それでな、一旦出直して魔物に詳しい人でも連れて来るか、危ないけど、とにかく下に行ってエネルギー鉱石を見つけて持ち帰るか、決めたいと思う。
ちなみに俺は、目的が明確になるならどちらでも構わない。
他に提案があるなら言ってくれ」
「俺は鉱石を探す方を選ぶ」
「私は閣下に従います」
「私もです」
「ワシも下へ行こう。見たことのないモンスターがいると聞いては、行かずにはおられんわい。ふっふっふ」
「私は師匠と一緒ならどこでも行きます」
「ニャンコはどう思う?」
『家主様、意見を聞いて下さって光栄だニャン。……僕も深い階層には行ったことがないから、分からないニャン。危なくないと言えばウソになるけど、こんな立派なメンバーなら、きっと大丈夫ニャン』
ミミは胸を張って言った。
「ルパナは?」
「……すごくイヤな予感がする。
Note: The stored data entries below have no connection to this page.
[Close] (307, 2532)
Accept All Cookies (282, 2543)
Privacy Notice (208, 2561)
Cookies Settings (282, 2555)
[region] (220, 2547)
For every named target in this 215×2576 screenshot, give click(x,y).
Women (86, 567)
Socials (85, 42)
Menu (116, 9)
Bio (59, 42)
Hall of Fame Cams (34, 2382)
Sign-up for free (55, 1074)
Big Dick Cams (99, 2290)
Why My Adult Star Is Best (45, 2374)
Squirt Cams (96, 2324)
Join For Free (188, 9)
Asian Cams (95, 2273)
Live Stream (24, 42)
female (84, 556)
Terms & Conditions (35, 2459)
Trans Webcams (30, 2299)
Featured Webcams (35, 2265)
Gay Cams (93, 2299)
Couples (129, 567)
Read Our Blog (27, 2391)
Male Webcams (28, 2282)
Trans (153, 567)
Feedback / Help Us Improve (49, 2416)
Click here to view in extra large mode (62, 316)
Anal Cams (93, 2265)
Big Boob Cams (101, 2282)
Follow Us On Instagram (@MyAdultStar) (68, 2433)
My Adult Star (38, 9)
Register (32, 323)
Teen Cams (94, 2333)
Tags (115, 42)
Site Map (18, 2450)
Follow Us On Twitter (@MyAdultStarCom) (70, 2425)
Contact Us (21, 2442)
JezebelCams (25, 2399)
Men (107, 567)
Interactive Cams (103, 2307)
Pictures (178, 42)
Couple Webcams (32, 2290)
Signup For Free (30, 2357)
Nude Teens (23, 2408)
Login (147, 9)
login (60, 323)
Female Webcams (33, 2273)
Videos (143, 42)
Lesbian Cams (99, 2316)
でも、行かなければいけない気もする。
あまりに危険なら、その先は、私一人で行く」
「一人で行かせるかよ」
「黙れ魔王。行かせられないのはお前たちの方。
お前たちが死んだら、私がモギナスやパパに怒られる。
私が帰れと言ったら帰れ。それが守れるなら、ついてきていい」
魔王たちは顔を見合わせた。
「じゃ、じゃあ、行けるとこまでみんなで行く。そんでいいか?」
薬師と魔王以外の全員がうなずいた。
☆
地下七階を探索していると、見慣れたモンスターとともに、件のタコモンスターなど未見のモンスターが、ちらほら混ざり出した。
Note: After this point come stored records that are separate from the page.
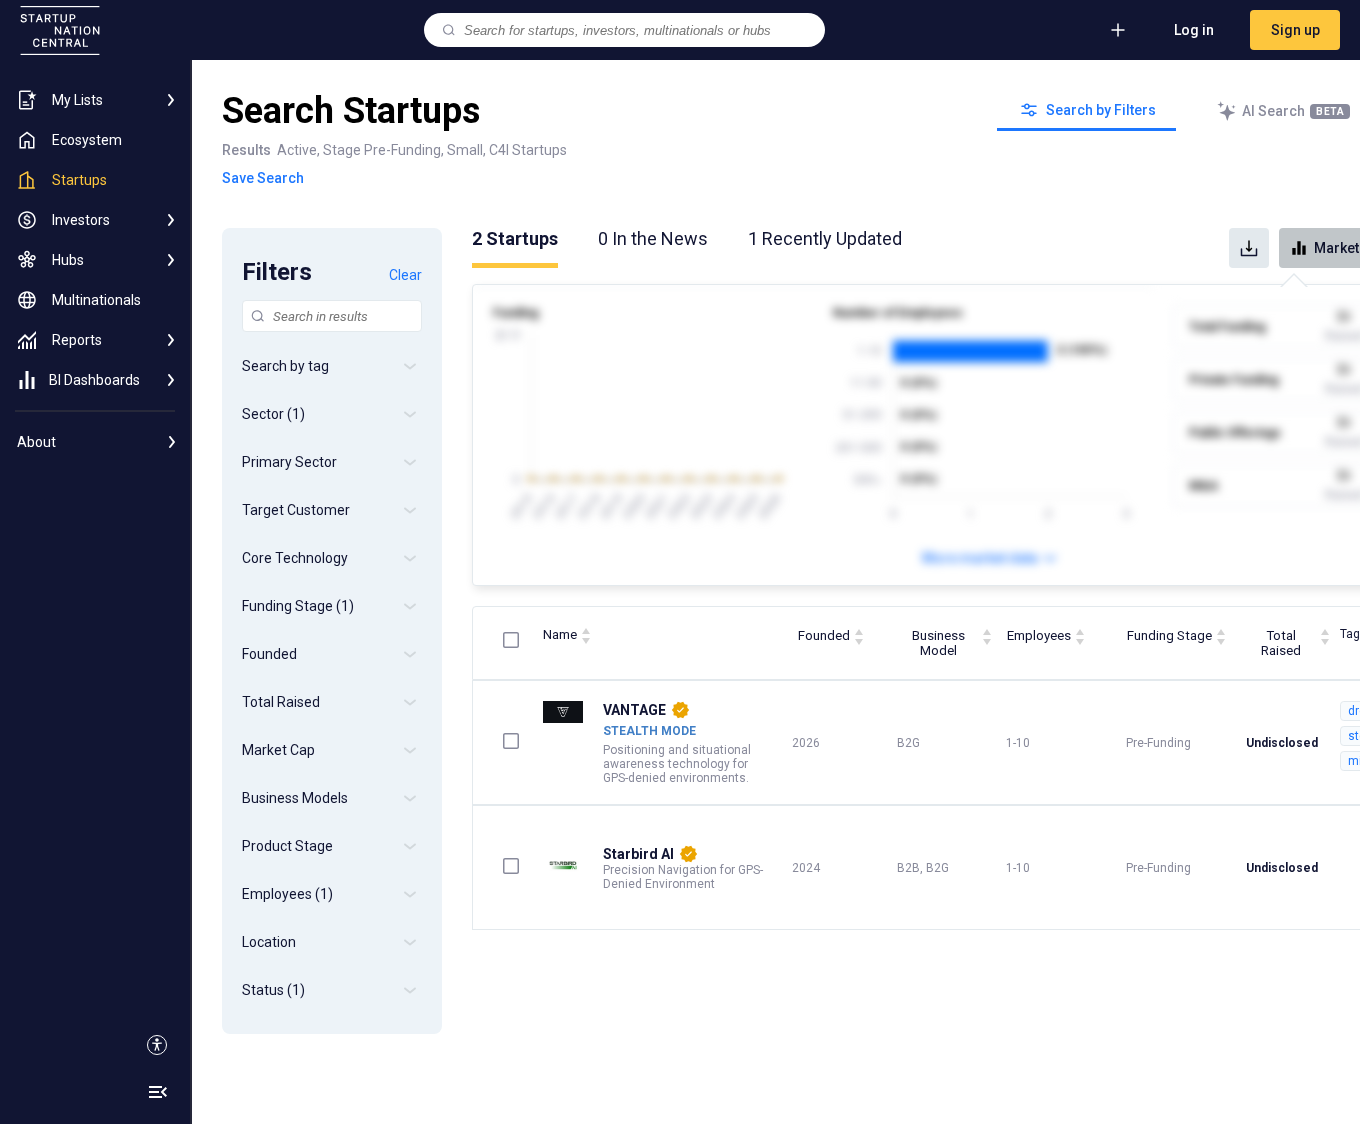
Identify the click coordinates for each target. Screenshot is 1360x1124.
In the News (653, 238)
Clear (405, 275)
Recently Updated (825, 238)
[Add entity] (1118, 30)
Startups (515, 238)
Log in (1194, 30)
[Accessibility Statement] (157, 1045)
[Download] (1249, 248)
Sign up (1295, 30)
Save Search (263, 178)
未知の連中と通路であまり遭遇しなかったのは、彼等の沸いている区画が、調査している場所から離れていたからと分かった。
「なんだここは……」
比較的大きめの広間に入った時、一行は異様な光景を目の当たりにした。
そこには、まだ新しい大量のモンスターの死骸があったのだ。
あまりの凄惨さに、魔王とラミハは気分が悪くなった。
「争った形跡があるな……」
「閣下あれを」
サリブが指し示した先に、食いちぎられた新種モンスターの体の一部が散乱していた。
「人型モンスターまで混ざってると、グロさに輪がかかるな」
異臭に顔をしかめながら、魔王はマントで口元を覆った。
「これまでの階層では、モンスター同士がここまで派手に食い合う様を見たことがない……。しかし、我々の目の前のコレから想像するに、我々だけでなく、このダンジョンの先住者にとっても、新型は脅威だと思われる」
修羅場に慣れているからか、黒騎士は涼しい顔で言った。
「閣下、ここを見て下さい」
ウリブが部屋の隅で何かを見つけた。
皆で近寄るとそこには――。
「なんだこれは……。床が、溶けている」
離れて見るとゴミか汚れのように見えたものが、実は石造りの床が溶解液のようなものでドロドロに溶けて、黒い穴が開いていたのだ。
「もしかして、あのタコ共はここから来たんじゃ……」
三人とも青い顔で穴を覗き込んでいる。
彼等から見ても、明かに異常事態のようだ。
「ちょっといいかの」
ヒウチが道具箱から魔導具を取り出し、穴に近寄った。
「どうされるのか、名人」
「これで分かるかどうかは保証出来んが、溶かしたものが何なのか、調べてみようと思うのじゃ」
「なるほど、だが急に敵が飛び出してくるかも知れませぬ。これは異常事態だ。あまり近寄らないように願います、名人」
「うむ。ラミハよ、灯りを持ってきてくれんか」
「はい師匠」
「ラミハ嬢よ、穴の中を直接照らさぬようにな。光に反応して襲われるかもしれん」
「わかりました、黒騎士卿」
――ごくり。
またさっきのように、触手に襲われたらどうしよう。
ラミハの恐怖が蘇った。
――だけど今はみんながいる。大丈夫。きっと。
ラミハはランタンでヒウチの手元を慎重に照らした。